18.10.2007

Globalização e ‘business angels’

Francisco Banha

 

No âmbito da Presidência portuguesa da U.E., realizou-se na passada semana uma sequência de eventos, promovidos pelo IAPMEI, que pela sua importância certamente abrirão novos horizontes para o crescimento económico.  

Especial distinção merecerá a cimeira mundial de ‘business angels’ pelo importante marco que representou na evolução da comunidade de ‘business angels’ existente em todo o mundo, através da assinatura de um memorando que deu origem à criação da Associação Mundial de Business Angels. Esta cimeira, que reuniu, no Estoril, representantes de cinco continentes e mais de 30 países – e na qual Portugal, representado através da FNABA, assumiu uma actuação incisiva e colaborante – cumpriu uma função primordial ao promover um efectivo contributo para a criação de um ambiente mais propício ao financiamento da inovação e do empreendedorismo no mundo.

Considero, por isso, ser este o momento chave para apelar aos empreendedores portugueses, à comunidade nacional de ‘business angels’ e aos organismos oficiais, uma reflexão atenta sobre o paradigma dos novos modelos de negócio e das empresas nascentes que, cada vez mais, se afirmam como as novas premissas de sucesso empresarial. E, mais ainda, como um imperativo de crescimento económico.

Atente-se que, são precisamente estas empresas nascentes que, partindo de uma ideia nascida a nível regional mas projectada para o mercado global, se revelam mais capazes de vir a influenciar os mercados internacionais, criando emprego, valor e acima de tudo inovação. Sublinhe-se que, 3 a 5% destas empresas nascentes têm capacidade de absorver entre 50 a 70% de todos os novos empregos, o que diz bem do importante papel que virão a desempenhar no futuro ao nível do bem-estar e da prosperidade das nossas sociedades.
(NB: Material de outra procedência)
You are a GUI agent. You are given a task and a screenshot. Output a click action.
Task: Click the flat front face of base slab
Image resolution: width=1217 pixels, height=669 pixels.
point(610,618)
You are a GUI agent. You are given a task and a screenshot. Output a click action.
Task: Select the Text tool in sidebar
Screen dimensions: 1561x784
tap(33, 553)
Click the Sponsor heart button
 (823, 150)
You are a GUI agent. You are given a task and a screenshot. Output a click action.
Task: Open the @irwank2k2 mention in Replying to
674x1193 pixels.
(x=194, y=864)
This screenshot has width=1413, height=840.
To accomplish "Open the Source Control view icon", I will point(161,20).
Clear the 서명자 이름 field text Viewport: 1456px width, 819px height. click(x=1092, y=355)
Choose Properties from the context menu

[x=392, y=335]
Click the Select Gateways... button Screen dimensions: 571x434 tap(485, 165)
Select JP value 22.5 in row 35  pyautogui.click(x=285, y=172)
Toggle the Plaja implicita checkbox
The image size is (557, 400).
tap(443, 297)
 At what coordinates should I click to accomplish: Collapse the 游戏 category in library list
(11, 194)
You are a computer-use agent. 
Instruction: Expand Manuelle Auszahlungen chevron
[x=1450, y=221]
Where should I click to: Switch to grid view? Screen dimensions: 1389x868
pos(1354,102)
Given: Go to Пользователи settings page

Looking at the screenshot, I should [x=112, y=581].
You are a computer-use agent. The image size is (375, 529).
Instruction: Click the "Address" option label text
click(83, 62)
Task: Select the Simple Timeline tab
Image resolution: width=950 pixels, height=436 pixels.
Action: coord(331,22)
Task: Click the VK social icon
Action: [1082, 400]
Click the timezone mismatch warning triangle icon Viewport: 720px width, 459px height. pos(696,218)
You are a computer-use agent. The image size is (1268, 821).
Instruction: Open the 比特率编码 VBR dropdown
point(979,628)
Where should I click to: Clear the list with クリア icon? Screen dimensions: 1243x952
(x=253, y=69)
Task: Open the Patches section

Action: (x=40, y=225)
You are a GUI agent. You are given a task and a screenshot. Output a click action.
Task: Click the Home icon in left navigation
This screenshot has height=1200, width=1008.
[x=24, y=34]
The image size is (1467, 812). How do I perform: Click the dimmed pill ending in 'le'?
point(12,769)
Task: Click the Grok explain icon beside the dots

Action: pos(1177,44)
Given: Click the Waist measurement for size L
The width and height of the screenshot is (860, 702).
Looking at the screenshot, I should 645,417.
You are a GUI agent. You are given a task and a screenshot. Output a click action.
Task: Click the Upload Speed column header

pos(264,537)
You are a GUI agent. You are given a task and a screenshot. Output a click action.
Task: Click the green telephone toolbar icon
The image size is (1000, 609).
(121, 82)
A este propósito, refira-se que nos EUA o número de trabalhadores por conta própria aumentou cerca de 16% em apenas 3 anos, atingindo a barreira dos 20 milhões de trabalhadores, graças, em grande parte, a novas empresas que baseiam os seus negócios num elevado nível de especialização e numa grande capacidade de inovar, respondendo com rapidez e flexibilidade às necessidades dos seus clientes. Como exemplo clarificador desta situação veja-se o caso do Google que tendo nascido na sequência de uma “brincadeira” de dois jovens amigos, numa garagem no norte da Califórnia, que estavam insatisfeitos com os ‘sites’ de busca da época e que actualmente são possuidores de uma fortuna avaliada em 16 mil milhões de euros cada um.

À comunidade nacional de ‘business angels’ recomenda-se que, junto das redes internacionais de ‘business angels’, assuma uma missão actuante no estabelecimento de uma forte união que venha a resultar numa participação incisiva e concertada no processo de globalização empresarial. Efectivamente, a força motriz deste modelo de globalização depende do estabelecimento de inúmeros recursos e parcerias entre diferentes países para os quais as empresas nascentes pretendem expandir-se e no qual uma vigorosa comunidade mundial de ‘business angels’ se assume como sendo uma das estruturas mais bem posicionadas para suportar, a esse nível, a indispensável “explosão súbita” no crescimento global daquelas empresas, além do importante impulso que poderá proporcionar em matéria de investimentos transnacionais.

Há, pois, que reconhecer a nova janela de oportunidade que se abre para os empreendedores e business angels nacionais, nesta conjuntura económica cada vez mais propícia e abonatória das empresas com ambição global, capazes de criar novos conceitos e responder às necessidades crescentes dos mercados. E, mais do que reconhecer, há que continuar a potenciar, no nosso país, as necessárias condições – como seja a adopção no Orçamento do Estado para 2008 de um enquadramento fiscal favorável a esta actividade – para que os ‘business angels’ possam, de forma cada vez mais sustentada, apoiar e facilitar o crescimento das empresas nascentes com potencial transfronteiriço, sendo certo que ao fazê-lo, estarão a abrir, em igual medida, a janela global do crescimento económico e da inovação.